Tunisie

Art, design, artisanat et mode : Phosphorescent Phosphore en lumière

Deux ou trois fois dans l’année, la communauté du Phosphore Creative district nous convie à une fête totale où tous ouvrent leurs portes et créent un nouvel environnement. Un collectif d’artistes a adhéré à une exposition organisée autour d’une opération d’aide et de soutien dédiée à une cause commune.

Deux ou trois fois par an, la communauté du Phosphore Creative district organise une fête totale. Tous les espaces ouvrent leurs portes, transforment leur décor, réorganisent leurs accrochages et créent un nouvel environnement. De nouveaux artistes, des designers inédits, des concepts novateurs, tout est mis en œuvre pour surprendre, étonner et séduire.

La Presse —Il faut bien admettre que cela fonctionne, comme en témoigne l’excellente affluence d’un public souvent blasé par ce type d’événements.

Pour être juste, il faudrait citer tous les contributeurs, car chacun a joué un rôle dans cette effervescence créative. Toutefois, en raison du nombre croissant d’espaces, faisons des choix et partageons nos découvertes.

Un émerveillement se fait sentir dans un petit espace plongé dans l’obscurité, un univers floral digne des plus belles créations de la Renaissance, une explosion de couleurs, de senteurs, une harmonie faite de légèreté, d’équilibre et de cohérence. Nous découvrons l’univers d’Olfa Abdelmoula Sellami, architecte talentueuse jusqu’alors reconnue dans le monde de la mode, qui débute aujourd’hui une nouvelle carrière consacrée à la scénographie florale. Une pause s’impose pour explorer l’exposition d’un trio d’artistes notoires : Mouna Jemal et son âne bleu, Rachida Amara avec la Madone de Bhar Lazreg, et Najet Dhahbi et ses fenêtres dont on ignore si elles sont ouvertes ou fermées. Chacune d’elles s’est absorbée dans l’esprit des lieux et lui a rendu hommage. Un peu plus loin, Soumaya Nakouri nous entraîne dans le mouvement aérien de ses plongeuses athlétiques, un univers de piscines bleues et de maillots rouges, obsessionnel et répétitif, décliné en séquences successives. Son travail met également l’accent sur de poétiques sculptures d’enfants tenant des ballons prêts à s’envoler.

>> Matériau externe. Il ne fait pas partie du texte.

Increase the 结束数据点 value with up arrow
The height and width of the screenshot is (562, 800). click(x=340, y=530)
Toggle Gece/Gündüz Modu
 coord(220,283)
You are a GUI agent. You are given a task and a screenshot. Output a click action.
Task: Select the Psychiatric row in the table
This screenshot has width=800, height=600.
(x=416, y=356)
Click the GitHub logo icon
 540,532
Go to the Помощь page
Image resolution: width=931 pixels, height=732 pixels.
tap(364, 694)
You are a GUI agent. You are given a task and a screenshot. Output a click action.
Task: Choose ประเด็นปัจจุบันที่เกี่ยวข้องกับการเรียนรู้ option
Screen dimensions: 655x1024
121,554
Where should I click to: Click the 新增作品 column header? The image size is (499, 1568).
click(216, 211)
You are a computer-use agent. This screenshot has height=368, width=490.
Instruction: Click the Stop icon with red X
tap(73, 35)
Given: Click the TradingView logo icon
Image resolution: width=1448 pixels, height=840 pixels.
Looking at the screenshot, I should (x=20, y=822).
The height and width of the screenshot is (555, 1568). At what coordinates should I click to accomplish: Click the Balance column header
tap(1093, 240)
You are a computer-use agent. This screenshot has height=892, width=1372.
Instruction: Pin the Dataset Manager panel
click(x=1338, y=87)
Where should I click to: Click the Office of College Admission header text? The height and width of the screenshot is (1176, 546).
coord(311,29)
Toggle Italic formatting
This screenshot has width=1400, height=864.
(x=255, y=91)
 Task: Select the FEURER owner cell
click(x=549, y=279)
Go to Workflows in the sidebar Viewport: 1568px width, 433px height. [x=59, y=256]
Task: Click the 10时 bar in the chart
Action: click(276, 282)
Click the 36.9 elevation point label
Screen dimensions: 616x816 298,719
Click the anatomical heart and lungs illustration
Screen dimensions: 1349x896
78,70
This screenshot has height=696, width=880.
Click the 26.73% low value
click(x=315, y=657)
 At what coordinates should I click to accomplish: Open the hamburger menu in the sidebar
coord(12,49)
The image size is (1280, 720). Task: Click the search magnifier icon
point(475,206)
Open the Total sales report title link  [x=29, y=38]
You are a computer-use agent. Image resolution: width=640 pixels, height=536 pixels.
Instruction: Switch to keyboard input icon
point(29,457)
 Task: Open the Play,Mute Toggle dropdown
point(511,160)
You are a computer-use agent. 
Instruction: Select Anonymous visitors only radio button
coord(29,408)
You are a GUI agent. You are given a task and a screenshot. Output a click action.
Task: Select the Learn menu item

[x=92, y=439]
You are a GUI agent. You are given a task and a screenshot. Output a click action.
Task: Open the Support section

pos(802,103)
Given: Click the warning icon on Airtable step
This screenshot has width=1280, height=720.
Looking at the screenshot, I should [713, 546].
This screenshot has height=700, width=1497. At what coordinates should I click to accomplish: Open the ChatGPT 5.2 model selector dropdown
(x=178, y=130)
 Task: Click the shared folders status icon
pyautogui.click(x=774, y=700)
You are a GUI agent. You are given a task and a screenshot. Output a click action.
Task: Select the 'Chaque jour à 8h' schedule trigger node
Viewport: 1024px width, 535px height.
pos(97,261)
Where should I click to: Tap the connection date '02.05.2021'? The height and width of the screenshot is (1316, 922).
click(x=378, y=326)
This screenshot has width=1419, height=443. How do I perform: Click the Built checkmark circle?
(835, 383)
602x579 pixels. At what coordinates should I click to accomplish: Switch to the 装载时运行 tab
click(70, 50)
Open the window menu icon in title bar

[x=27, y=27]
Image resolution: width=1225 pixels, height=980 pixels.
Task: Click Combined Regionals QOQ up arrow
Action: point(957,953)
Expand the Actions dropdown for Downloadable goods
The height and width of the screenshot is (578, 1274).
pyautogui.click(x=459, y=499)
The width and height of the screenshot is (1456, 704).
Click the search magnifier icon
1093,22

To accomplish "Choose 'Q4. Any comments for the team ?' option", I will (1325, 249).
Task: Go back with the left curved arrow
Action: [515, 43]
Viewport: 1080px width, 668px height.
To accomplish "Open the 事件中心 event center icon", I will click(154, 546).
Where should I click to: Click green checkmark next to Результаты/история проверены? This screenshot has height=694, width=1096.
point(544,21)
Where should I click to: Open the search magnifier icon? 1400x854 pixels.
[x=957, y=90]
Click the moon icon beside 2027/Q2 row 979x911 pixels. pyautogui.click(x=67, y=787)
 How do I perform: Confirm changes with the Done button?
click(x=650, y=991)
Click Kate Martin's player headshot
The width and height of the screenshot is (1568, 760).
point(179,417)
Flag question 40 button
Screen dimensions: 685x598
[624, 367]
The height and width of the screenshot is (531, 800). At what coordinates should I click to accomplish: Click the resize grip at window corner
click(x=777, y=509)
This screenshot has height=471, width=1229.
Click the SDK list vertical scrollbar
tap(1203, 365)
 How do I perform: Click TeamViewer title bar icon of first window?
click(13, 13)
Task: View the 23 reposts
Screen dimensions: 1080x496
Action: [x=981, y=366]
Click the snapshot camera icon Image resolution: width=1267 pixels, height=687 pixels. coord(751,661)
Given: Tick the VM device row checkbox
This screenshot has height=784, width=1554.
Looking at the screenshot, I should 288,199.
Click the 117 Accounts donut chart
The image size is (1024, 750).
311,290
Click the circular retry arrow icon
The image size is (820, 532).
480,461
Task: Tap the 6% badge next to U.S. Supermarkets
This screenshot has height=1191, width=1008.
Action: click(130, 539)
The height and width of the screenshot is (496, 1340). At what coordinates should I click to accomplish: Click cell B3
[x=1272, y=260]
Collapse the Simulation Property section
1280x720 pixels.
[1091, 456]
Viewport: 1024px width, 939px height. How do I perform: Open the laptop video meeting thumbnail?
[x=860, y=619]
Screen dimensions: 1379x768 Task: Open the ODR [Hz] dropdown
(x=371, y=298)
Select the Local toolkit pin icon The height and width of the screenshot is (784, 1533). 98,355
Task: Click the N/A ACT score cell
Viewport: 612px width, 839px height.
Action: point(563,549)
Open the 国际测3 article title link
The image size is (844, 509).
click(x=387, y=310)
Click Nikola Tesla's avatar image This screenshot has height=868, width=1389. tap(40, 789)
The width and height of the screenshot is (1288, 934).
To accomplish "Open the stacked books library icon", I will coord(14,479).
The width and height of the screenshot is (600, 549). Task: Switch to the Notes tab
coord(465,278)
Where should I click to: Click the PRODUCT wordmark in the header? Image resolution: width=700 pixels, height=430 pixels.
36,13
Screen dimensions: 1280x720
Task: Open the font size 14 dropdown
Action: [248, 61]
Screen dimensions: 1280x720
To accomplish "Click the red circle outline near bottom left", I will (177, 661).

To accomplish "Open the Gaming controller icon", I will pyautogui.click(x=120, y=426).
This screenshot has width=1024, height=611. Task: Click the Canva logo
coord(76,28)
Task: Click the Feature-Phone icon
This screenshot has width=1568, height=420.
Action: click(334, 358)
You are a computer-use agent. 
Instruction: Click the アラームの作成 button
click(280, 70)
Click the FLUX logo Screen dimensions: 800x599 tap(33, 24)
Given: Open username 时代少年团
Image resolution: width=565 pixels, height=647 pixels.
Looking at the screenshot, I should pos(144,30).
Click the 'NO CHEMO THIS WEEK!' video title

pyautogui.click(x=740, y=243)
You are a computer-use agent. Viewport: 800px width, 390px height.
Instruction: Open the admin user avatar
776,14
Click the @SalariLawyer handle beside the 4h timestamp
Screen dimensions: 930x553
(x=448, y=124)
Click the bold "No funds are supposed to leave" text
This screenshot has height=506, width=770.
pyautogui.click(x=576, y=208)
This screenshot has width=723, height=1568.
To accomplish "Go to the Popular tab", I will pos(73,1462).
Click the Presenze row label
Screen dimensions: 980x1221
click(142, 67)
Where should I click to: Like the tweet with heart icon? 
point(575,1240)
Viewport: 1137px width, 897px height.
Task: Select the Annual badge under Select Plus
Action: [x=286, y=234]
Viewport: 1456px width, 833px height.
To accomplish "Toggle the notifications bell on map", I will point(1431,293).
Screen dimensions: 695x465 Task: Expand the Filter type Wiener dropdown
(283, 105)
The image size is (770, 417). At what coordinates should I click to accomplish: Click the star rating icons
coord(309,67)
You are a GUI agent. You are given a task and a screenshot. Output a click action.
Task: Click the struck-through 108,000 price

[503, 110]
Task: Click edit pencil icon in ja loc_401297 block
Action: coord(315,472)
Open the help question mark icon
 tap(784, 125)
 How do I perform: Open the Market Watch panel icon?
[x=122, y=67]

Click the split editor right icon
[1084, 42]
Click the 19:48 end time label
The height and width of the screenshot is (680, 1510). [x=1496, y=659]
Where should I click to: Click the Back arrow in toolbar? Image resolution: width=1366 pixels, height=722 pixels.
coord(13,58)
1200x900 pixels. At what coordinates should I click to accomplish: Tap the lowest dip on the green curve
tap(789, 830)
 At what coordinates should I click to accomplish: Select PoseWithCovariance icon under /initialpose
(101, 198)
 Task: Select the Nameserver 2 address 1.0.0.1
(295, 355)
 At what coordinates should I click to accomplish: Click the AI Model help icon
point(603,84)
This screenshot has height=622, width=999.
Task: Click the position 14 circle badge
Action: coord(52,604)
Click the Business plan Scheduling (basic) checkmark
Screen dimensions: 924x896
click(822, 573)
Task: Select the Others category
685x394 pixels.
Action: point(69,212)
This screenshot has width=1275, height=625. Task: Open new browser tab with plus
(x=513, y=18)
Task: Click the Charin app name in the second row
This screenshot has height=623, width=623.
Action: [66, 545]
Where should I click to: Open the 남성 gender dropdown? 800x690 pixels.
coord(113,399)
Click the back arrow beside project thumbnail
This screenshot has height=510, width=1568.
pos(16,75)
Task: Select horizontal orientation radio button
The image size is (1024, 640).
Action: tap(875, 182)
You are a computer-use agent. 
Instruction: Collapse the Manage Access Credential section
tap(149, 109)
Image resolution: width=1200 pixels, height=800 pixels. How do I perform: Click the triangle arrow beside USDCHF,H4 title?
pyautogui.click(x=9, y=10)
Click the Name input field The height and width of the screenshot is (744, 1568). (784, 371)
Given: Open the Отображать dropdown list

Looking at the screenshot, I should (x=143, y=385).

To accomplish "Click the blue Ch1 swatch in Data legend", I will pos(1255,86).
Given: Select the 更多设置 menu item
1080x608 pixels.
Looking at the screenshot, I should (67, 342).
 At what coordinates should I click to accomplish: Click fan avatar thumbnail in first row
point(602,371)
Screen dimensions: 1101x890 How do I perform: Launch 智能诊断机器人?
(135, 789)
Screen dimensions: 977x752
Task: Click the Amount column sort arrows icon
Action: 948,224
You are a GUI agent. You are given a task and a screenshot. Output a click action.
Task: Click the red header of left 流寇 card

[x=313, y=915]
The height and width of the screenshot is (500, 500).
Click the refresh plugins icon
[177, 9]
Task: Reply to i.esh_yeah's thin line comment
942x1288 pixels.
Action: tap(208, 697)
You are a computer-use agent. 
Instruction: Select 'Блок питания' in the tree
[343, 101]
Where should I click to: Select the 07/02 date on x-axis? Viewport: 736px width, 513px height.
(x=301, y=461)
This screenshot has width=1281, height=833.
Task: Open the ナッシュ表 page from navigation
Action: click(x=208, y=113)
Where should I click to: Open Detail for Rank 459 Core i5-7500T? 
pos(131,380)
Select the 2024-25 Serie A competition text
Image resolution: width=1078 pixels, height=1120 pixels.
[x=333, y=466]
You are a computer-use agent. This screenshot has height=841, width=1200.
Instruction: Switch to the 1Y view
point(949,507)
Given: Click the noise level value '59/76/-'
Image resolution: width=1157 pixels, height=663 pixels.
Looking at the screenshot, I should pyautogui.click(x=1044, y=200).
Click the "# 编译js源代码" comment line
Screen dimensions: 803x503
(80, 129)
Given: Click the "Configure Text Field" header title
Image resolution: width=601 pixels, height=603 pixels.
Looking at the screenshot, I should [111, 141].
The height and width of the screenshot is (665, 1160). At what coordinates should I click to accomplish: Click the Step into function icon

Au sein de Viranda, un espace dédié à l’art de la maison, des tables, terrasses, meubles en rotin et céramiques colorées accueillent la délicate collection de linge de maison d’Anoushka, élaborée avec dentelles, volants et finesse.

Plus loin dans cette rue, où talents, créativité et imagination se croisent, une présence poétique se fait sentir : des fontaines d’intérieur, des lampes, des vases sculpturaux, et des porte-encens expriment l’énergie des éléments – terre, air, feu et eau – dans nos maisons, sous le label d’Accords, conçu par Paola Giacafoni et Kareem Sahbani. Yosr ben Ammar a convié une quinzaine d’artistes pour clôturer sa saison, mêlant des noms familiers de la galerie à d’autres à découvrir. Non loin de là, La Ruche organise une magnifique manifestation solidaire. Un collectif d’artistes, toutes disciplines confondues, a participé à cette exposition, visant à soutenir une cause commune : cette réponse unanime à l’appel des personnes en difficulté honore l’art et les artistes. Phosphore nous a offert de beaux moments et de belles découvertes. On ne peut que regretter que cela ne dure pas plus qu’un éphémère week-end.